INPUT RECORDS ->

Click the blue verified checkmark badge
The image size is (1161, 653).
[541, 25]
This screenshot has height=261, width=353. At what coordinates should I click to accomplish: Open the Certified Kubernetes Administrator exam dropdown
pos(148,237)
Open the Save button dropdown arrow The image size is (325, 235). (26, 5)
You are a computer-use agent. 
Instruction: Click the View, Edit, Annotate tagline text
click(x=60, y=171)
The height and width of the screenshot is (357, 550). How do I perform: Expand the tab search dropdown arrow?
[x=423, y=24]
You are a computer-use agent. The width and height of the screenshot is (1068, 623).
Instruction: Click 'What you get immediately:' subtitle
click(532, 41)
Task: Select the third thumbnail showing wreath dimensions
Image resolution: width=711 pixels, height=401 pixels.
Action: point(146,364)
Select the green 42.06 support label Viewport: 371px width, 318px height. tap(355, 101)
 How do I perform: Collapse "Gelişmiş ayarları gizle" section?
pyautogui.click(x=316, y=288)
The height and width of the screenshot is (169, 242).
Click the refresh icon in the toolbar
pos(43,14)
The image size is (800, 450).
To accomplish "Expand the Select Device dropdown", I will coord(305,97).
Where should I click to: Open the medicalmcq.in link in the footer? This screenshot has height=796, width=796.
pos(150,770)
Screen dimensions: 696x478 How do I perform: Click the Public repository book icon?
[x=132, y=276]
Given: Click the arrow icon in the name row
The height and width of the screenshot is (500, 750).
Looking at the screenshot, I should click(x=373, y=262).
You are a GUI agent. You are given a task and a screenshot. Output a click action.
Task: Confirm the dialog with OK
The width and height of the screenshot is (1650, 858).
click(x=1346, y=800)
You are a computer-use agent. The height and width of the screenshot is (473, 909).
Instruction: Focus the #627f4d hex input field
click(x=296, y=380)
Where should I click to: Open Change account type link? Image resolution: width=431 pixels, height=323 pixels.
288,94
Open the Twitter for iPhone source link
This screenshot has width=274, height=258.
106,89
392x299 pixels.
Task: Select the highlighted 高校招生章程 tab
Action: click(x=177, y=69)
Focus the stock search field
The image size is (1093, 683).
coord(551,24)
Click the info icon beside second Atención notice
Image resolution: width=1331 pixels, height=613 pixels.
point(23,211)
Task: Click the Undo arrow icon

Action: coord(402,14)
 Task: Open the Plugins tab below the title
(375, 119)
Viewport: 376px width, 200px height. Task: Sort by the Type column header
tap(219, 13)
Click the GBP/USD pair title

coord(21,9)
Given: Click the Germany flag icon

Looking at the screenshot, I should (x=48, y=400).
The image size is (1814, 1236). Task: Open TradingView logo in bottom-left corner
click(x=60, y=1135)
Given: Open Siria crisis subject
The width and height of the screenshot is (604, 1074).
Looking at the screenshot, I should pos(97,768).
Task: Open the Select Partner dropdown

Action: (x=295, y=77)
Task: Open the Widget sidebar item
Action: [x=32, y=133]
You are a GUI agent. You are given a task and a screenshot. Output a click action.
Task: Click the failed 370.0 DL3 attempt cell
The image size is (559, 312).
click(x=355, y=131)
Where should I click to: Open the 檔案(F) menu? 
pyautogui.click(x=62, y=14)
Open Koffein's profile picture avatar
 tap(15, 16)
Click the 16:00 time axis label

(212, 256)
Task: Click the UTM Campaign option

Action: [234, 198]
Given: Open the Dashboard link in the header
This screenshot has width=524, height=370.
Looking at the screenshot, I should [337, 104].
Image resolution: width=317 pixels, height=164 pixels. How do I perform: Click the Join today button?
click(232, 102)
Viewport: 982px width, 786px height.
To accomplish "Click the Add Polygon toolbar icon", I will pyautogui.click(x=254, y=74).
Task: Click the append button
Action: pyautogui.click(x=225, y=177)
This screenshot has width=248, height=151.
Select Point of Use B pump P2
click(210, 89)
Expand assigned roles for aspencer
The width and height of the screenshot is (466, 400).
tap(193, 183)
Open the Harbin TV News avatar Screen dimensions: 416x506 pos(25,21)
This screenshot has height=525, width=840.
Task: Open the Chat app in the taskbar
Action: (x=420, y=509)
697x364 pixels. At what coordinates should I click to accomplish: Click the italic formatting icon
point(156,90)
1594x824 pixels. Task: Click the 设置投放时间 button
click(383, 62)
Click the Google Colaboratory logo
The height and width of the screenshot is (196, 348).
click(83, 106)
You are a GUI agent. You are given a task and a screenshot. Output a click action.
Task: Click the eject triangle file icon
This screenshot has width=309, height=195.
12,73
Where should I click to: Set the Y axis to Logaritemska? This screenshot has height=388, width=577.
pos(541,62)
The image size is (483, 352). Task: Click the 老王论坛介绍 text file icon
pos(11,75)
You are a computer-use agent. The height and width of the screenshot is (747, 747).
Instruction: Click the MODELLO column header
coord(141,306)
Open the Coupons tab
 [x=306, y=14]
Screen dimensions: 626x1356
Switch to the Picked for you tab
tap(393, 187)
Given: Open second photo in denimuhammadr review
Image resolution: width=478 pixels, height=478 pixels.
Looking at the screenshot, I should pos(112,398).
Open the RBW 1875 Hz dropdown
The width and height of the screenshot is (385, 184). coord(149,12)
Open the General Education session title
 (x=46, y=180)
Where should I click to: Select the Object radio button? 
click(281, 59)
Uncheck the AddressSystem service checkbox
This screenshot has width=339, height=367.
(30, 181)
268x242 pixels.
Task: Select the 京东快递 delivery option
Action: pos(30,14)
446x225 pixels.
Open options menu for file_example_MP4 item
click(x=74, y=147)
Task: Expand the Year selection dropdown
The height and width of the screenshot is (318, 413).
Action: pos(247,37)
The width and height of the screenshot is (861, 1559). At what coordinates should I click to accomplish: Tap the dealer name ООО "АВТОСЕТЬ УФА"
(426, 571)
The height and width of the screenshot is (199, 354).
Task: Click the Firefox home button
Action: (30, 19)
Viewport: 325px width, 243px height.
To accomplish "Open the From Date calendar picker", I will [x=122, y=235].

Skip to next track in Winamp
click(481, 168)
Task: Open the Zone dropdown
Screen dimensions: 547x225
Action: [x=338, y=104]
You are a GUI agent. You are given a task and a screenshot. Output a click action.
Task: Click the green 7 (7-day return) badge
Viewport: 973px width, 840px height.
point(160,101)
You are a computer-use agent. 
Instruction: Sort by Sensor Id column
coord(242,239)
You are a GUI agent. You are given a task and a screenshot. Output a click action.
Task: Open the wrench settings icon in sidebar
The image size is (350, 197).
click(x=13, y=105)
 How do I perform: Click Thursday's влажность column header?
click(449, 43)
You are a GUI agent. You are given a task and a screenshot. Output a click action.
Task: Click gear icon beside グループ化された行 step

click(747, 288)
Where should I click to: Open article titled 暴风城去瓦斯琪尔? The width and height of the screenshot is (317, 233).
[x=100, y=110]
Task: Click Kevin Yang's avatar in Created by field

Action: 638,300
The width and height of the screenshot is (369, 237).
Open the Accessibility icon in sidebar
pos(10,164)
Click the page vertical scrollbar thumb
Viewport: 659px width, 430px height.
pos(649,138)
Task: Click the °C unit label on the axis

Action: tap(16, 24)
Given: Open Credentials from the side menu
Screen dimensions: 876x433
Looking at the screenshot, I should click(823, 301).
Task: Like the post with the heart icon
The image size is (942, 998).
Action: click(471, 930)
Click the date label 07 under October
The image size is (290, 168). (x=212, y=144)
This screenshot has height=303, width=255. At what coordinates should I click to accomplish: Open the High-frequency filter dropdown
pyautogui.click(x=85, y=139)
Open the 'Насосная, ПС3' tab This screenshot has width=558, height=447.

WHAT IS REQUIRED -> Pull out all lines from the listing that contain the string "badge".

RESPONSE BOX ->
Click the blue verified checkmark badge
Task: Click the green 7 (7-day return) badge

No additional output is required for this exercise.